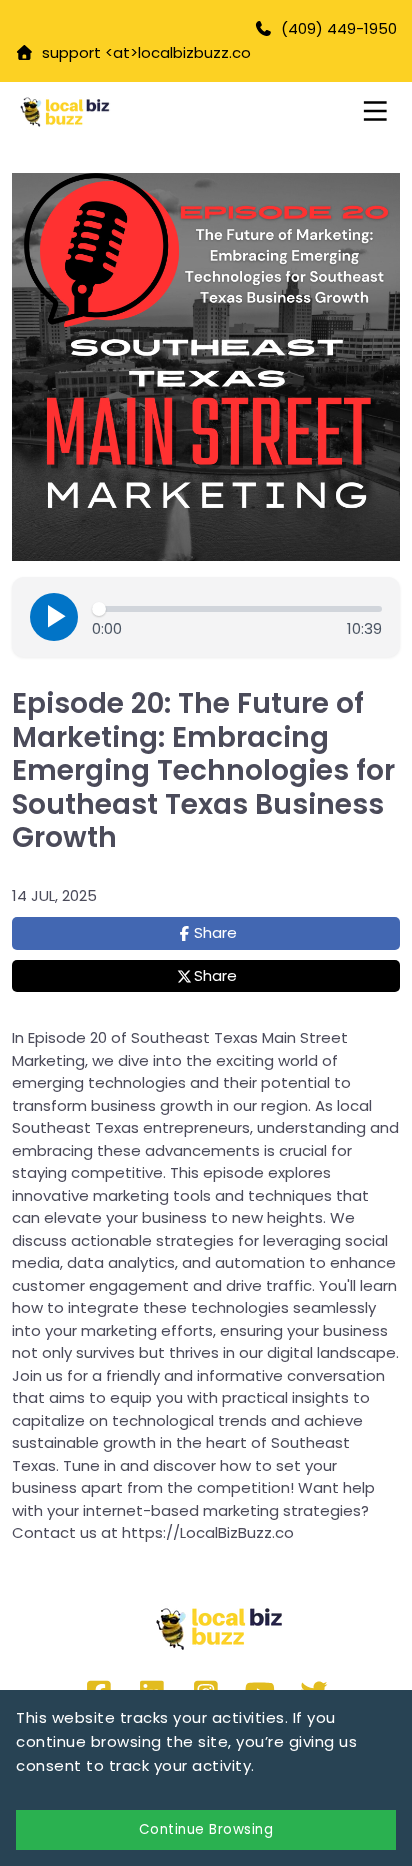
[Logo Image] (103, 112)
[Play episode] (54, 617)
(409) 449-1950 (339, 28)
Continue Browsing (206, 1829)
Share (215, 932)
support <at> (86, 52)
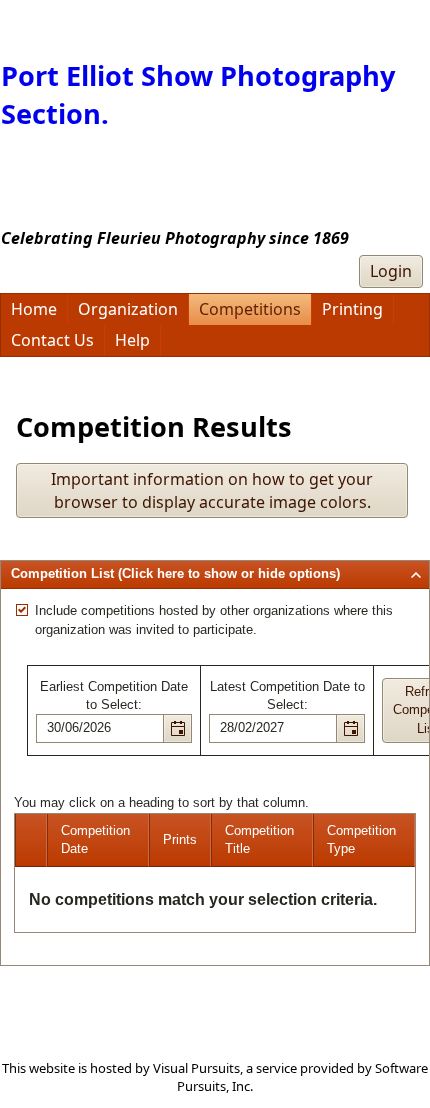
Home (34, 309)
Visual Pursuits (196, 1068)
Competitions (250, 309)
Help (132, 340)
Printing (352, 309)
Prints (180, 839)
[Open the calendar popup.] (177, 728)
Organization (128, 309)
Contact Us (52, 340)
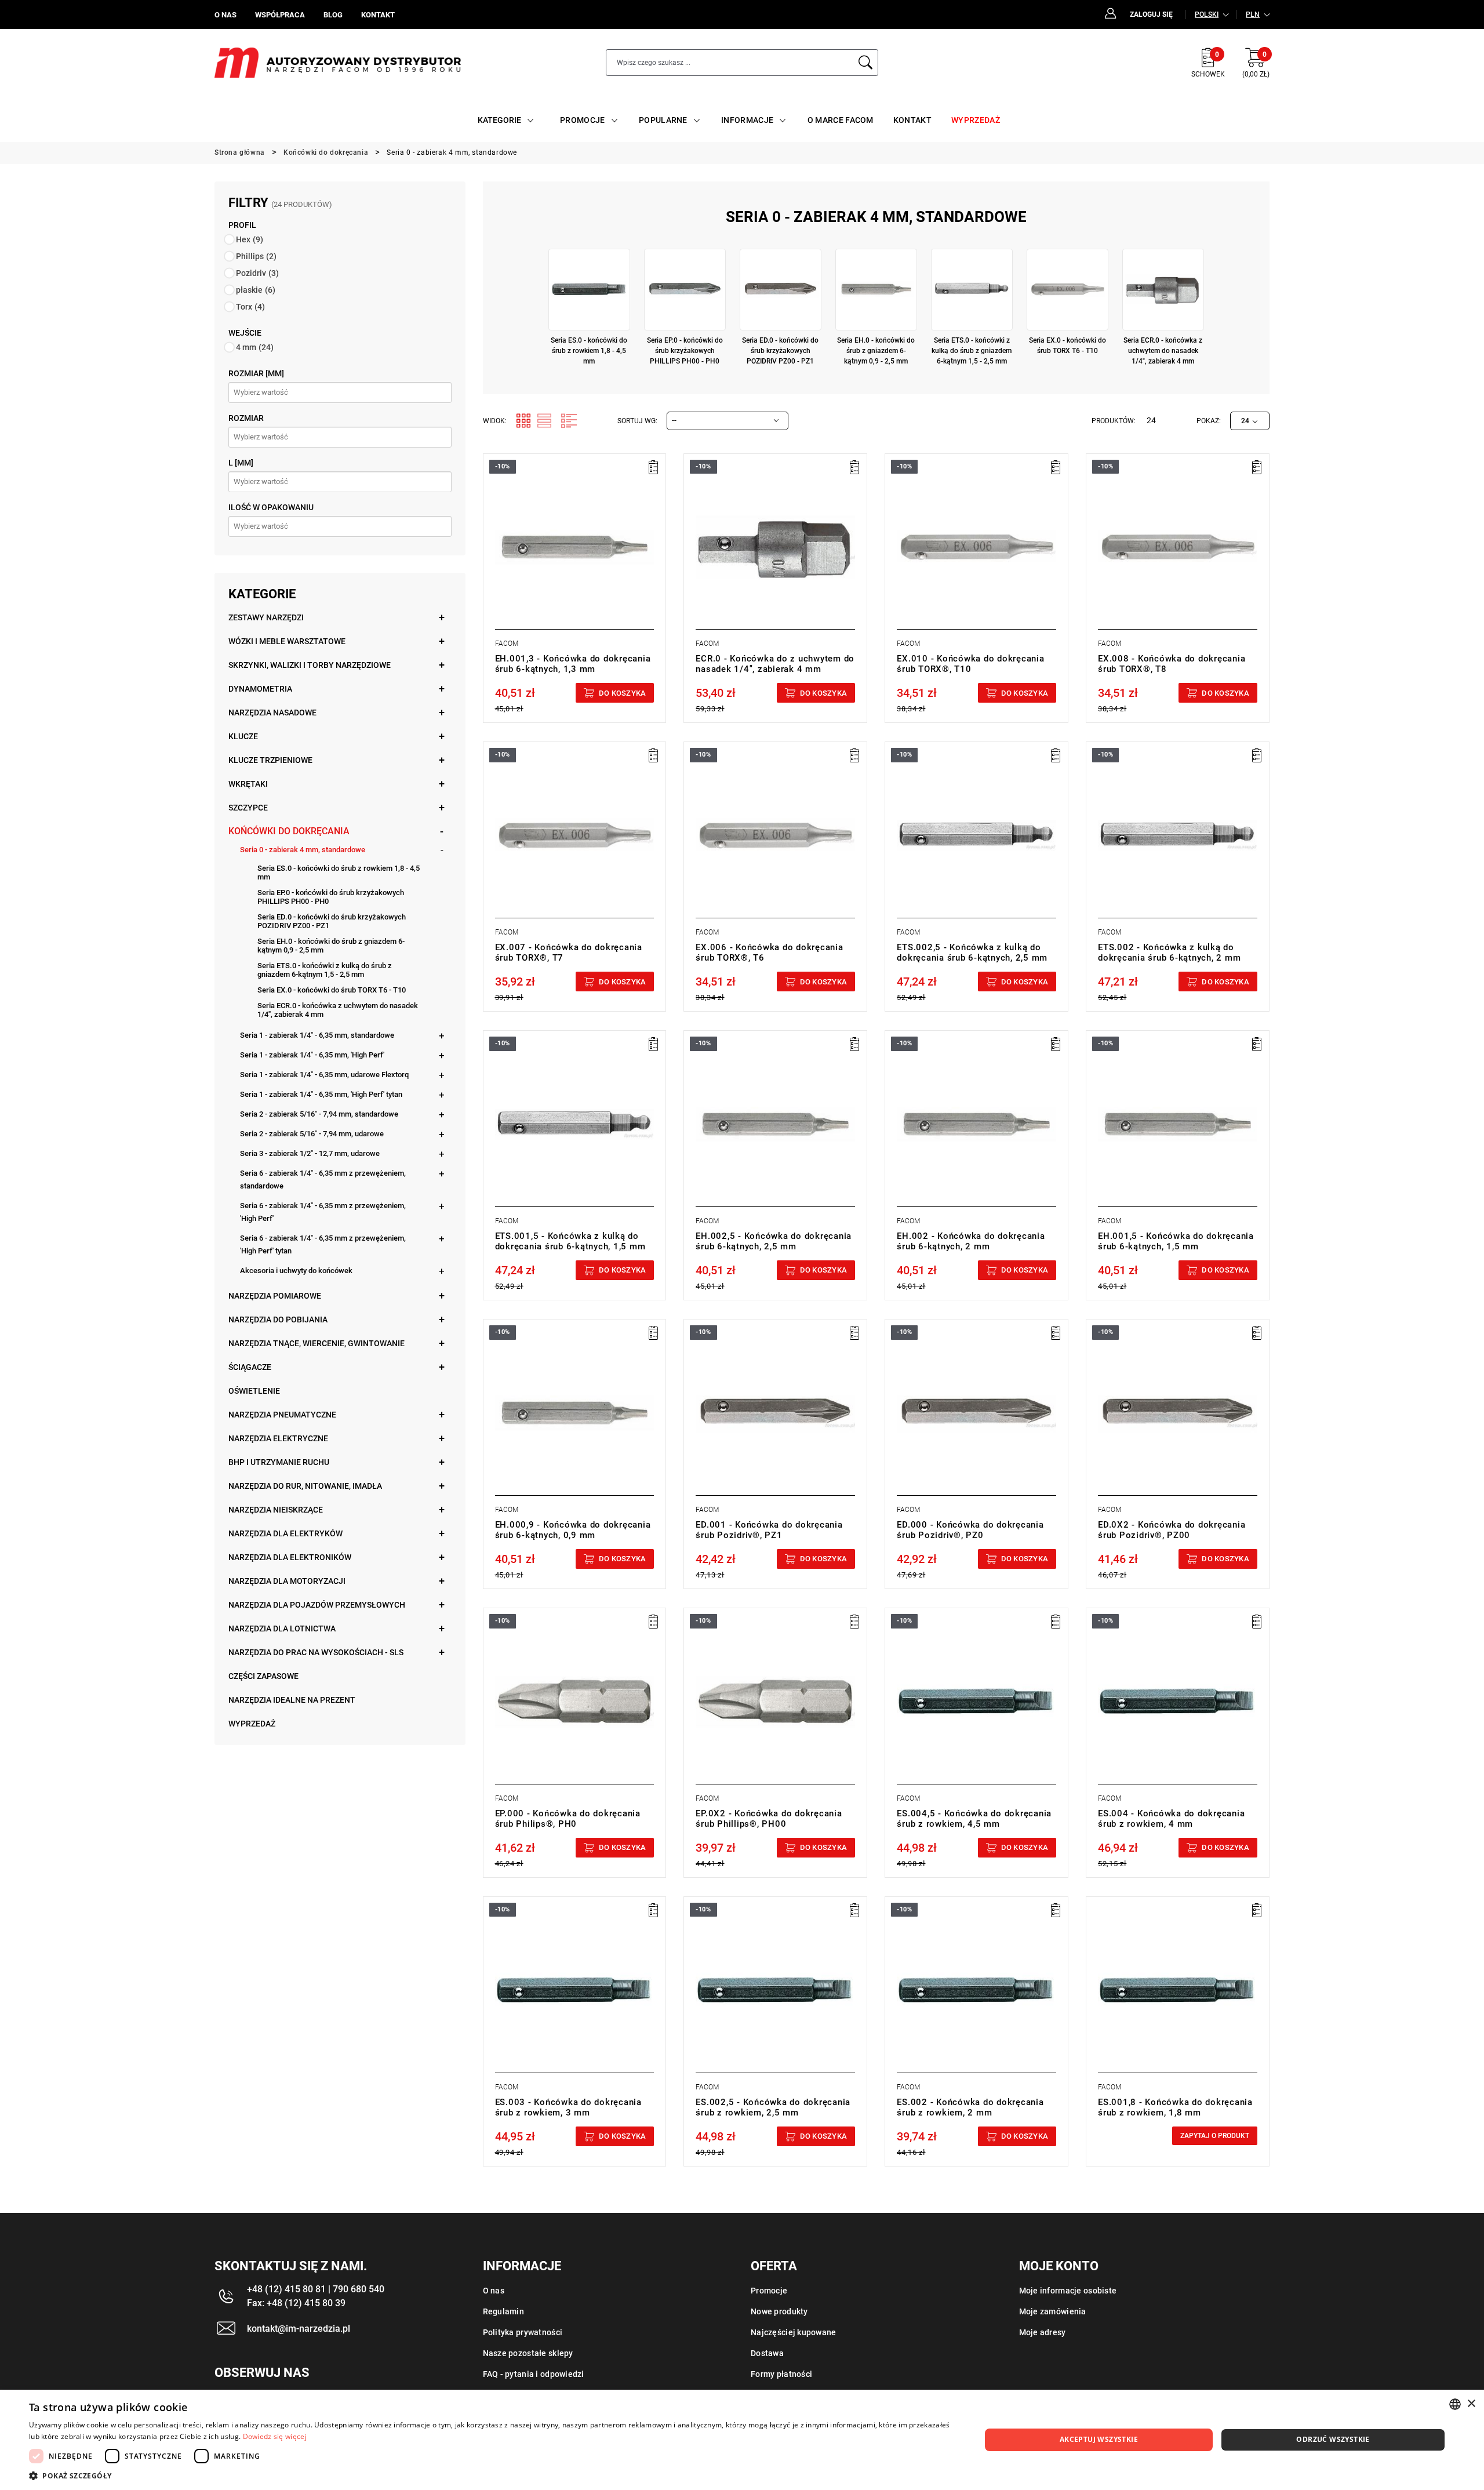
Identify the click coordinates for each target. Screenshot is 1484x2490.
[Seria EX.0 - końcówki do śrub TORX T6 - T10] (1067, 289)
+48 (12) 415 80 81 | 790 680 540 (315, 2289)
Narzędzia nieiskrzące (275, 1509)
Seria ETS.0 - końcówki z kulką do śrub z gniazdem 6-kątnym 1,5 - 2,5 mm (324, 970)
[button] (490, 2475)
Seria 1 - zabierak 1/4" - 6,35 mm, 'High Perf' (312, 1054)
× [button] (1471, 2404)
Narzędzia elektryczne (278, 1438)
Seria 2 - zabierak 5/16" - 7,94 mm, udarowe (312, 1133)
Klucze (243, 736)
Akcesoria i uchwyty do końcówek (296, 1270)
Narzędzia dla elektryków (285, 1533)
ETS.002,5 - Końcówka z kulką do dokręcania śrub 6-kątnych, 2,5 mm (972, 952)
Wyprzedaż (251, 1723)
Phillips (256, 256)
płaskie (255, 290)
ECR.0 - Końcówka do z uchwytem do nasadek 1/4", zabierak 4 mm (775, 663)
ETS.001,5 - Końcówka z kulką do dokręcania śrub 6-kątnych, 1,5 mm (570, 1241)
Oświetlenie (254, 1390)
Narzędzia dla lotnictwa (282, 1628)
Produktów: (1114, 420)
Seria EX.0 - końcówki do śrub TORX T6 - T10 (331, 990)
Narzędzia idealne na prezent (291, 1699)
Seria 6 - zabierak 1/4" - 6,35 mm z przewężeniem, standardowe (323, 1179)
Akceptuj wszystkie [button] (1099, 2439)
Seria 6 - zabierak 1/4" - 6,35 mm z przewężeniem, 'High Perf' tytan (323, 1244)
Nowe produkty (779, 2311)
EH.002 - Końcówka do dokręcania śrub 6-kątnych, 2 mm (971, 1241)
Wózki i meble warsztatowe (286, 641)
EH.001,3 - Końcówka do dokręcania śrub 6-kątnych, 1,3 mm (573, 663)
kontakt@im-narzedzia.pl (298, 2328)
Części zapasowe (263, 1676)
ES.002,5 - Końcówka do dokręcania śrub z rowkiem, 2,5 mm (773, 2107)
━━━
Task instructions: Leave out the pictures and repeat the lines from the start of the material through the line with "ECR.0 - Końcówka", inclusive.

Written response:
[Logo Image] (103, 112)
[Play episode] (54, 617)
(409) 449-1950 (339, 28)
Continue Browsing (206, 1829)
Share (215, 932)
support <at> (86, 52)
Home (34, 309)
Visual Pursuits (196, 1068)
Competitions (250, 309)
Help (132, 340)
Printing (352, 309)
Prints (180, 839)
[Open the calendar popup.] (177, 728)
Organization (128, 309)
Contact Us (52, 340)
Identify the click coordinates for each target. Screenshot is 1484x2490.
[Seria EX.0 - końcówki do śrub TORX T6 - T10] (1067, 289)
+48 (12) 415 80 81 | 790 680 540 (315, 2289)
Narzędzia nieiskrzące (275, 1509)
Seria ETS.0 - końcówki z kulką do śrub z gniazdem 6-kątnym 1,5 - 2,5 mm (324, 970)
[button] (490, 2475)
Seria 1 - zabierak 1/4" - 6,35 mm, 'High Perf' (312, 1054)
× [button] (1471, 2404)
Narzędzia elektryczne (278, 1438)
Seria 2 - zabierak 5/16" - 7,94 mm, udarowe (312, 1133)
Klucze (243, 736)
Akcesoria i uchwyty do końcówek (296, 1270)
Narzędzia dla elektryków (285, 1533)
ETS.002,5 - Końcówka z kulką do dokręcania śrub 6-kątnych, 2,5 mm (972, 952)
Wyprzedaż (251, 1723)
Phillips (256, 256)
płaskie (255, 290)
ECR.0 - Końcówka do z uchwytem do nasadek 1/4", zabierak 4 mm (775, 663)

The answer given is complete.